TLDP ABS has a dubious legal force (in that it often uses, without comment, sub-pair practices), so I would not perceive this as a concrete bastion of correctness about it.
Thus, valid return codes are between 0 and 255 , and 0 is success. So yes, 1 is a perfectly valid (and general) error code.
Obviously, I canโt say for sure why other people do this, but I have two thoughts on this topic.
Inability to switch context (possibly in combination with a lack of domain knowledge).
In many languages, the return value of -1 from a function is a valid value and stands out from all positive values โโthat can (as expected) return normally.
Thus, an attempt to extend this template (which the author takes over time) into the script / etc shell. for them a reasonable thing.
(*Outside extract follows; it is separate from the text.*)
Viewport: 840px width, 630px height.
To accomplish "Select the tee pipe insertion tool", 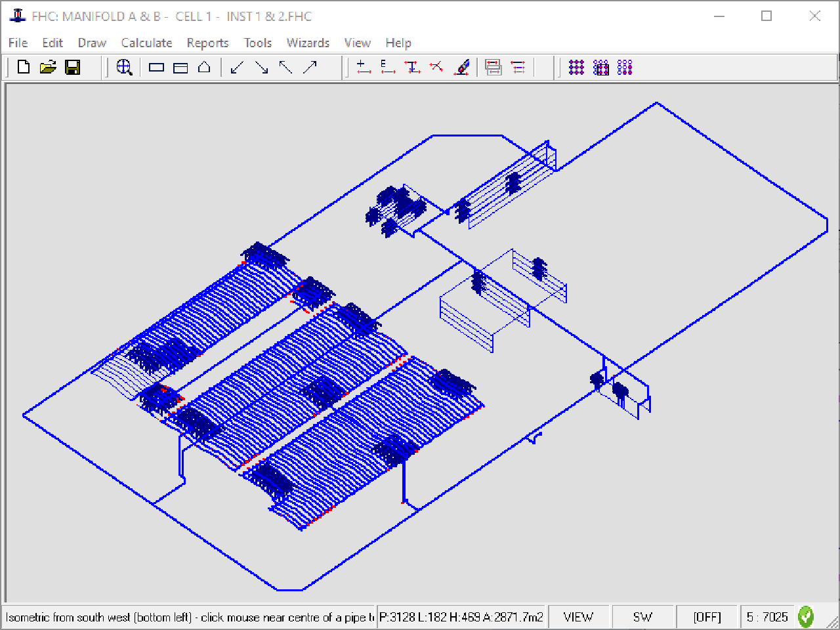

Especially if they do not have domain knowledge to understand that valid return codes are between 0 255 .
An attempt to disable these lines of failure to โstand outโ from normal exit cases (which may or may not be successful exits themselves) in an attempt to visually distinguish a specific set of extremely unlikely or unusual exit cases.
Exiting -1 really works, it just doesn't give you a return code of -1 , it gets a return code of 255 . (Try (exit -1); echo $? In your shell to see this.) Thus, this is not an entirely unreasonable thing to do (although it is confusing and involved in the confusion regarding exit codes).